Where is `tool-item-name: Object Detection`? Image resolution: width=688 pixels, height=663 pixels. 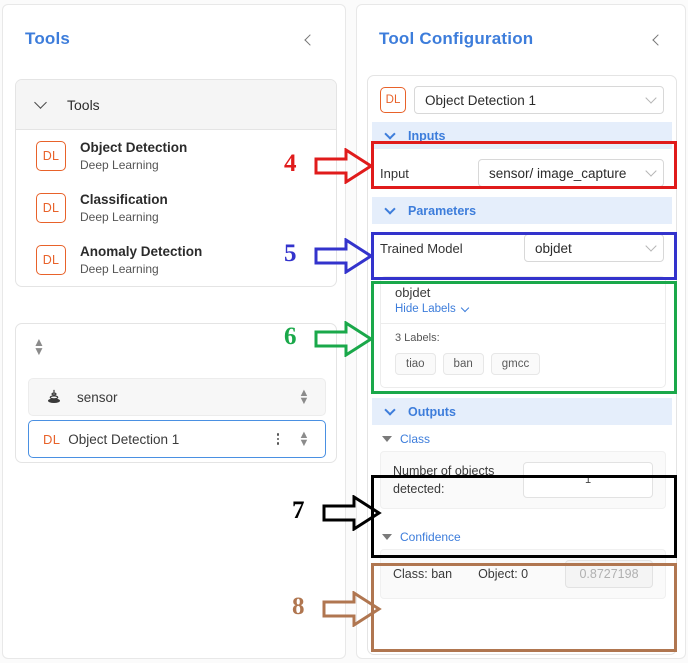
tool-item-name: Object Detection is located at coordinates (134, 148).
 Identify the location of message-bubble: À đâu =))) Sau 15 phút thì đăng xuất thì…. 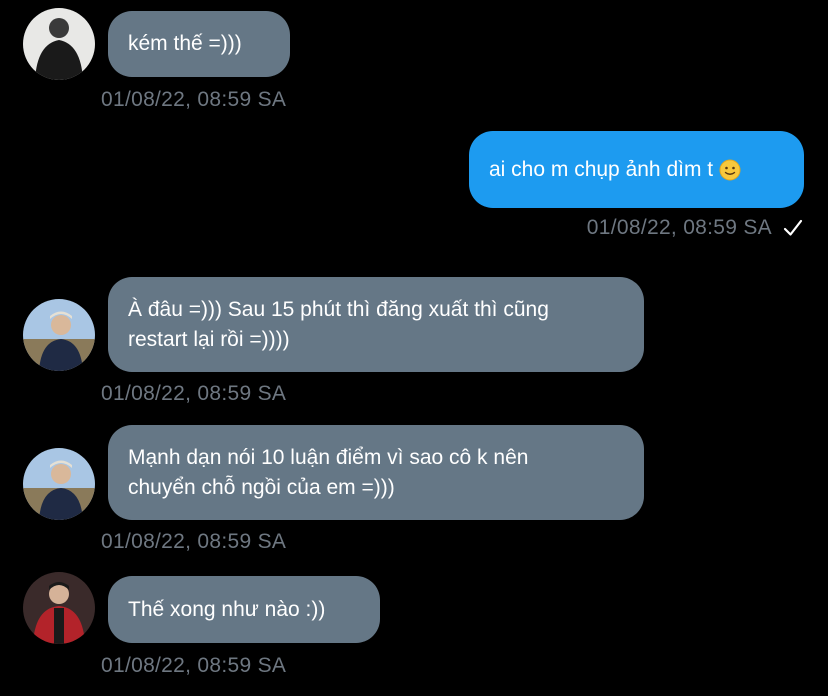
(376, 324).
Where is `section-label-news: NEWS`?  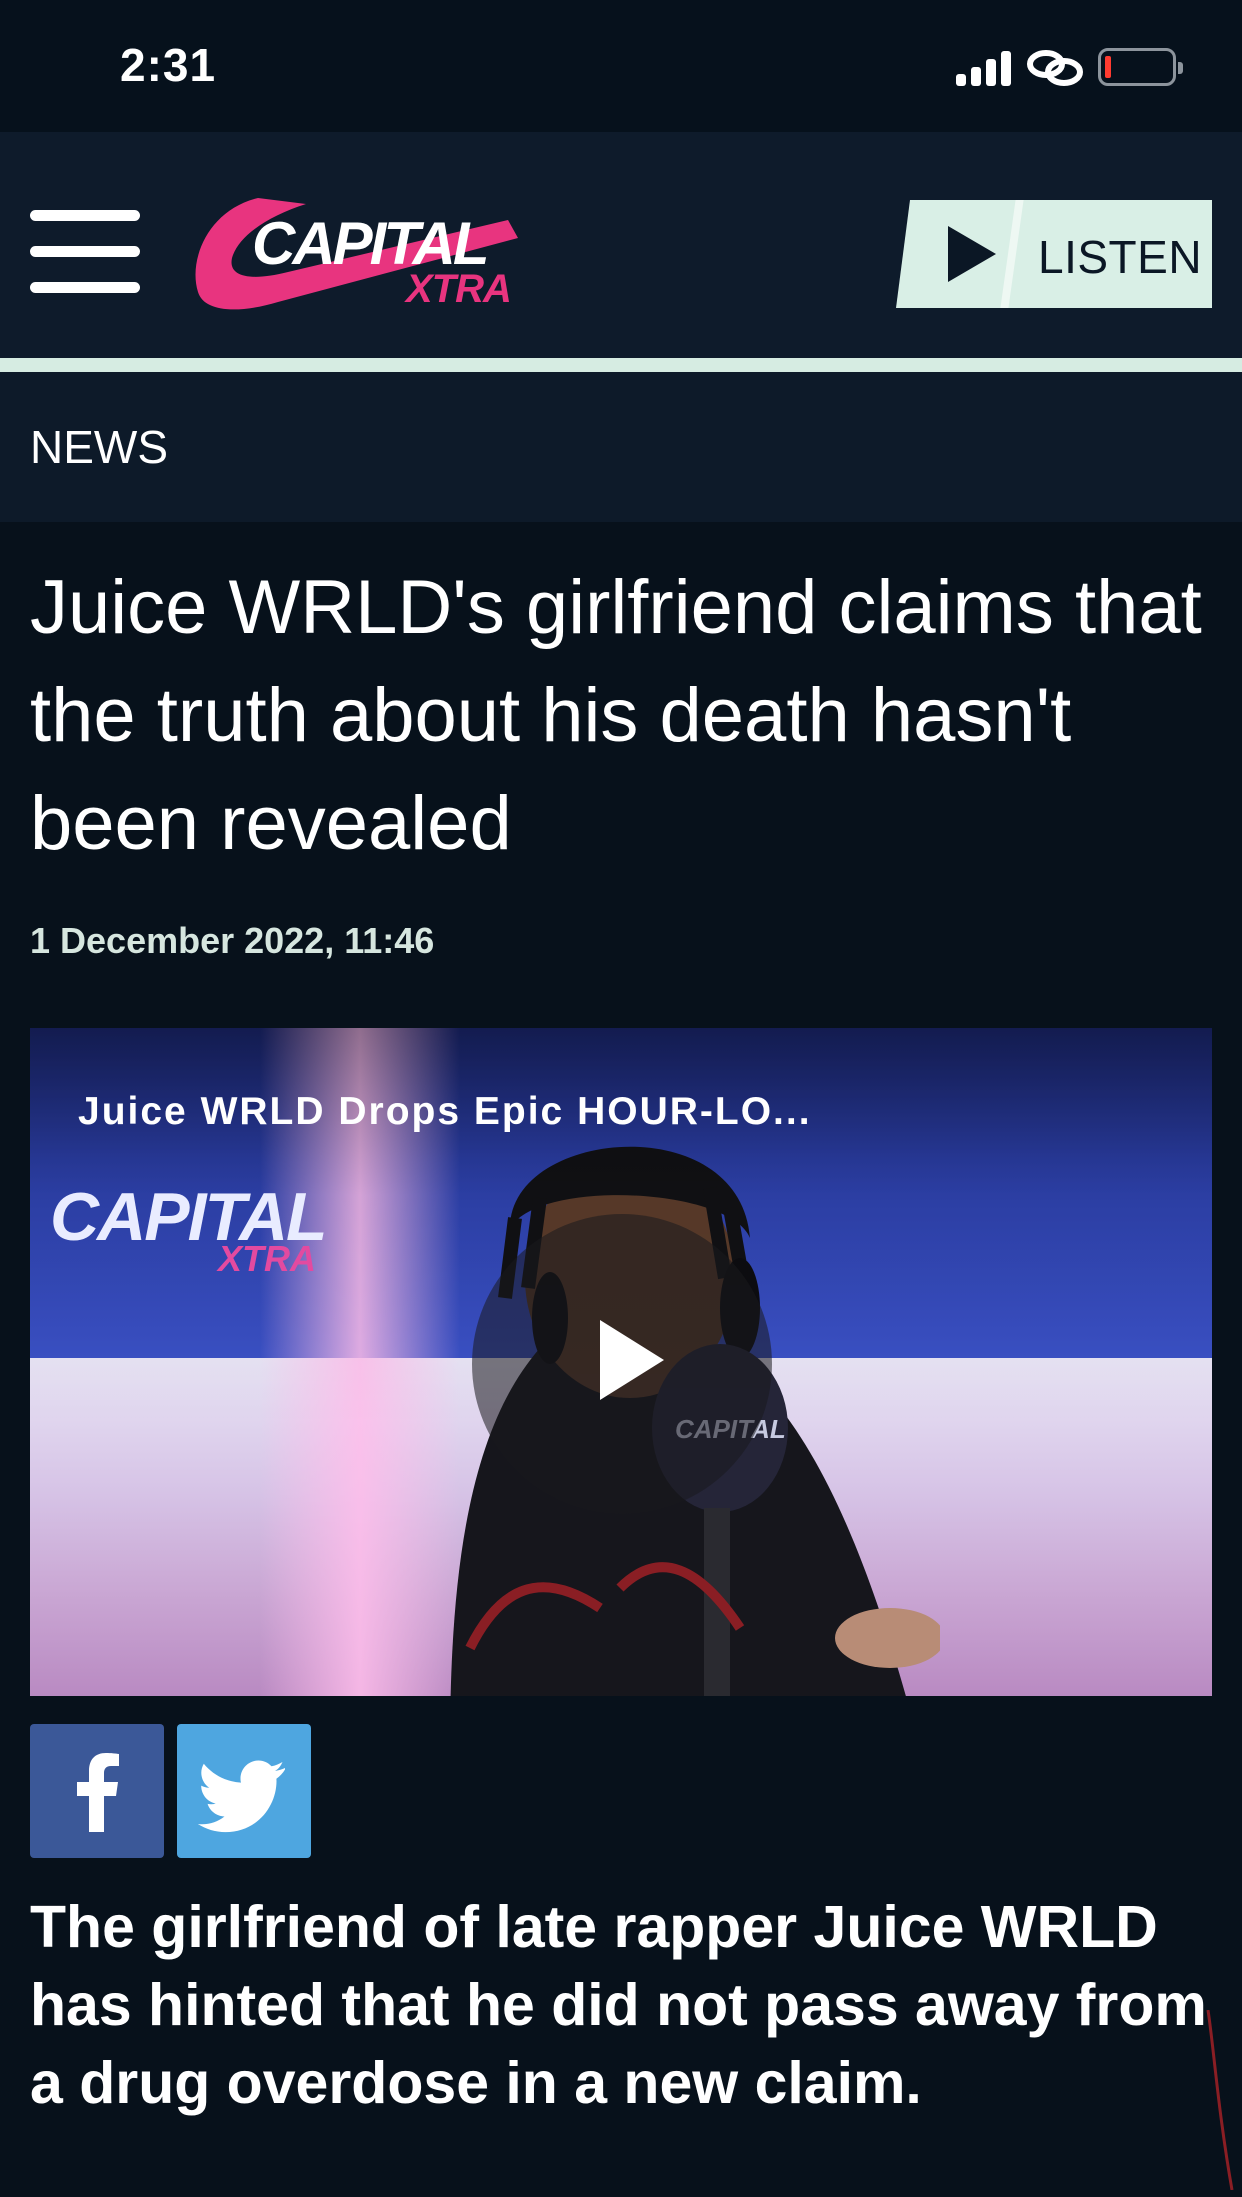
* * *
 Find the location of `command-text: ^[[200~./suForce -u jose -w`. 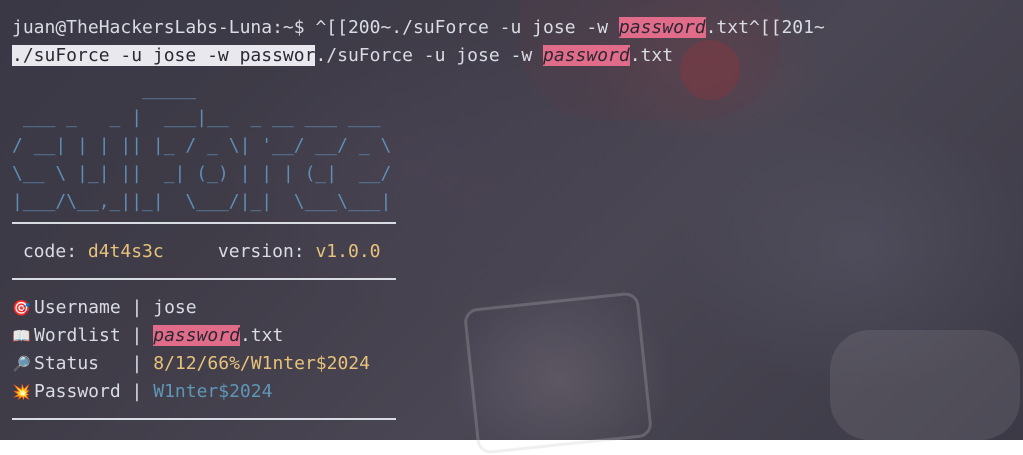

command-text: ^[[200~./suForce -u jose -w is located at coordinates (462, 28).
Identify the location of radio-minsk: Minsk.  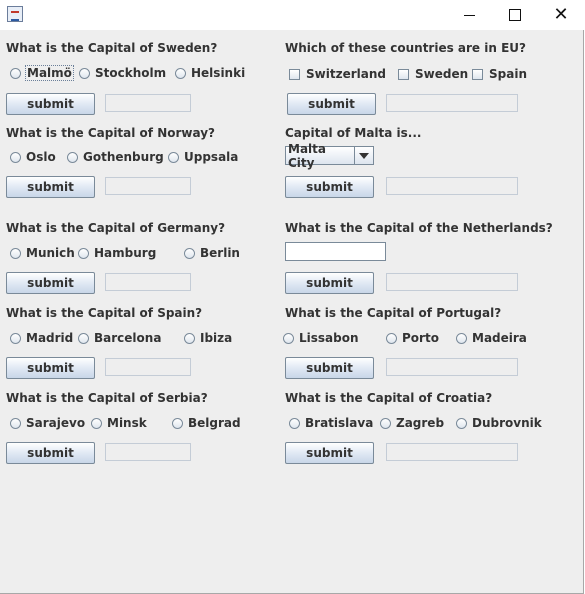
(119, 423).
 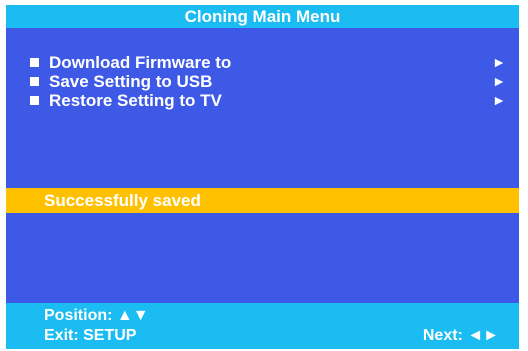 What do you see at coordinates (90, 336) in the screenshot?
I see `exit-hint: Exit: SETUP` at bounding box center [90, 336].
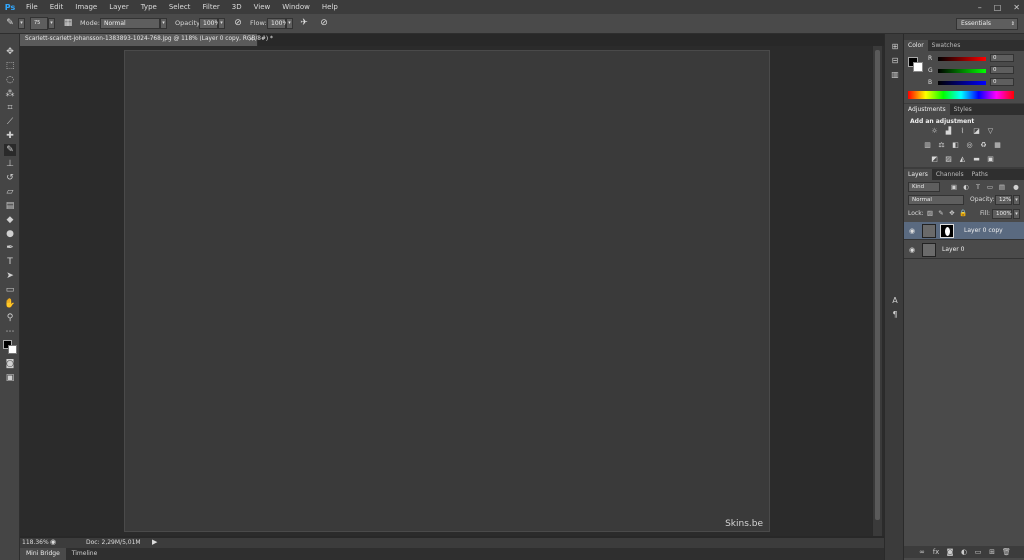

PROBLEM REQUIREMENTS:
Rewrite the data from the line containing "Find the location" through the line containing "center [90, 336].", swapping "Identify" for "Determine" and leaving everything else as it is. Omit the pictures from your answer.

RESULT OF THE EXERCISE:
 Find the location of `command-text: ^[[200~./suForce -u jose -w`. 

command-text: ^[[200~./suForce -u jose -w is located at coordinates (462, 28).
Determine the location of radio-minsk: Minsk.  
(119, 423).
  What do you see at coordinates (90, 336) in the screenshot?
I see `exit-hint: Exit: SETUP` at bounding box center [90, 336].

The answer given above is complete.